If you’ve downloaded the file having suffix .sha512
, you can check the
SHA512 message digest of the files before installing as follows:
sha512sum -c --ignore-missing libhpk*.sha512
And then, if everything is OK,
for f in libhpk*.tar.lz; do tar -x --lzip -f $f -C /opt/libhpk0; done
By the way, if you’ve downloaded the sha512
files from the same place you got
the installation files themselves, then you’re not accomplishing very much.
Building an example AVX2 application#
First, install Hpk. Let’s suppose you have root privilege and install in
/opt/libhpk0
.
In the following instructions, we will specify this installation directory,
but you should change it as necessary.
Now in your home directory (or anywhere you like) create a file named
example.cpp
with the following contents:
#include <complex>
#include <vector>
#include <iostream>
#include <hpk/fft/makeFactory.hpp>
int main() {
auto factory = hpk::fft::makeFactory<float>();
auto fft = factory->makeInplace({4}); // Four points
std::vector<std::complex<float>> v = {7.0f, 0.0f, 0.0f, 0.0f};
std::cout << "Time:";
for (const auto& point : v) std::cout << ' ' << point;
std::cout << '\n';
fft->forward(v.data()); // Compute the FFT!
std::cout << "Freq:";
for (const auto& point : v) std::cout << ' ' << point;
std::cout << '\n';
}
Using a compiler directly#
To build the executable myexample
and run it, type the following two
commands:
c++ -std=c++17 -DHPK_HAVE_FFT_AVX2_FP32 -I/opt/libhpk0/include \
-L/opt/libhpk0/lib -Wl,-rpath=/opt/libhpk0/lib example.cpp \
-lhpk_fft_avx2_fp32 -lhpk_core -ldl -o myexample
./myexample
Using cmake, make, and a compiler#
In the same directory as example.cpp
, create a file named CMakeLists.txt
with the following contents:
cmake_minimum_required(VERSION 3.18)
project(MyProject LANGUAGES CXX)
set(CMAKE_CXX_STANDARD 17)
find_package(Hpk CONFIG)
add_executable(myexample example.cpp)
target_link_libraries(myexample PRIVATE hpk::fft_avx2_fp32)

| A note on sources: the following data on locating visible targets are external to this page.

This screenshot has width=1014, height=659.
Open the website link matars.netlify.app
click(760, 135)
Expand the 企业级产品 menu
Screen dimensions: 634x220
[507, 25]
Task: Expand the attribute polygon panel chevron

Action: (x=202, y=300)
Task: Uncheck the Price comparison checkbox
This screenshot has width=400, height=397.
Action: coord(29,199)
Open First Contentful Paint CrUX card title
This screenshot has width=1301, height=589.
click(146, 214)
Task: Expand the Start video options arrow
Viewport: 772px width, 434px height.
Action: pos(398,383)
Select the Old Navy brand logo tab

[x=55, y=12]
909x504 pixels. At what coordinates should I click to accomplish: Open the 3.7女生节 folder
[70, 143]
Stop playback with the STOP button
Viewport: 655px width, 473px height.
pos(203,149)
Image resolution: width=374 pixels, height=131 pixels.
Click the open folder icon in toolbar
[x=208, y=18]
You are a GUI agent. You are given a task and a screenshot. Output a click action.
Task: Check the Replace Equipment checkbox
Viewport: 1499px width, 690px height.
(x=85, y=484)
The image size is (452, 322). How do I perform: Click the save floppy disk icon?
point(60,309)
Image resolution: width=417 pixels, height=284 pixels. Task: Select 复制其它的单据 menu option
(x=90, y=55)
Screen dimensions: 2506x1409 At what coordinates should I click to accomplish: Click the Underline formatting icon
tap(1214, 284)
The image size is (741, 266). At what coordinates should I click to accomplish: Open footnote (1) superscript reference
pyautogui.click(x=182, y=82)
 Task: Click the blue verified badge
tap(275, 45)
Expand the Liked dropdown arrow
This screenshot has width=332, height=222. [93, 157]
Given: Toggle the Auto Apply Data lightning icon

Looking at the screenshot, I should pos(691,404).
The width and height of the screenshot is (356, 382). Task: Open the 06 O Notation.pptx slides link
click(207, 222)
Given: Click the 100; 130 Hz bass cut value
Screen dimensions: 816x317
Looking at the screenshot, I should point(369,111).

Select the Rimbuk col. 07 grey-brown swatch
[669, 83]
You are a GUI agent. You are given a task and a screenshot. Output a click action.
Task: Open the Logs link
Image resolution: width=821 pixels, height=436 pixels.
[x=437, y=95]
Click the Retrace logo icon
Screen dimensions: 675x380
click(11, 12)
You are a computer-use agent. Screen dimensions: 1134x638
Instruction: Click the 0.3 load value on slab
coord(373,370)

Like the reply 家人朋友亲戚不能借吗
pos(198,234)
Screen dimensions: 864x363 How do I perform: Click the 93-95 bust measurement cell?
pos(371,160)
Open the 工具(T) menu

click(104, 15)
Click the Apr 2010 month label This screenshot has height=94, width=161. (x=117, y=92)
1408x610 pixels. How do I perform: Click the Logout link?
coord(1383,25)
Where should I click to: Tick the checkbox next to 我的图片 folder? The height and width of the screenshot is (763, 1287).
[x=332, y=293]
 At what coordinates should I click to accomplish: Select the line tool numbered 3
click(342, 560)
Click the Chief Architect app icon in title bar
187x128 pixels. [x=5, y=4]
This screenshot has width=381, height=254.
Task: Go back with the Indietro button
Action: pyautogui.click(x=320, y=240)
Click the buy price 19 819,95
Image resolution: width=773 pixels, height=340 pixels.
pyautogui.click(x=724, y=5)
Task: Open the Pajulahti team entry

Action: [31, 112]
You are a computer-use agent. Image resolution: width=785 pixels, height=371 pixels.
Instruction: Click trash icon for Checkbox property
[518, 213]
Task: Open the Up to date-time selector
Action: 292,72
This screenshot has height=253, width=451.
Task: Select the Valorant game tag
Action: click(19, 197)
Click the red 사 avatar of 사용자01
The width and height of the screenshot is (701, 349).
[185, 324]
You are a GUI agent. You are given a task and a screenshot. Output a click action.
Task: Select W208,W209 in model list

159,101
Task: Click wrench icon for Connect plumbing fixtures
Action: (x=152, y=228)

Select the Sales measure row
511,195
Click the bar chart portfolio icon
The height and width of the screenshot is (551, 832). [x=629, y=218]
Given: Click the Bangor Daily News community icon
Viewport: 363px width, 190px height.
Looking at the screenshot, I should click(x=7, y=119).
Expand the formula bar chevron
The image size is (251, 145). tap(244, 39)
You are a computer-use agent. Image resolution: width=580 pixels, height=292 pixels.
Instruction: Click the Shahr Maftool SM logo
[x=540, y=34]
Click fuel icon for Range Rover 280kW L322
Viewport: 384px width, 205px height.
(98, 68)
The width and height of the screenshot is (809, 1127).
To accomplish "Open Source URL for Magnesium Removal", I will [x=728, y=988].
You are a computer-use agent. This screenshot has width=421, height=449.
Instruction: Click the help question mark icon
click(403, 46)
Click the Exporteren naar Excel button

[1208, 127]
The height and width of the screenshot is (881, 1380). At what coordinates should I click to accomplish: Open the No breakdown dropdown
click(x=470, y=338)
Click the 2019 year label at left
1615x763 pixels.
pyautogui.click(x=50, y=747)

Now, to create the subdirectory mybuild
and initialize the build system, then
build myexample
, and then run it, type the following three commands:
cmake -S . -B mybuild -D Hpk_DIR=/opt/libhpk0/lib/cmake/hpk
cmake --build mybuild
mybuild/myexample
You should change the directory path above to match your local installation.
The find_package()
looks for the file HpkConfig.cmake
in the directory
specified by Hpk_DIR
.
In particular, Linux/AArch64 typically uses lib64
instead of lib
.
(And, of course, you want to link with hpk::fft_sve256_fp32
, not avx2
.)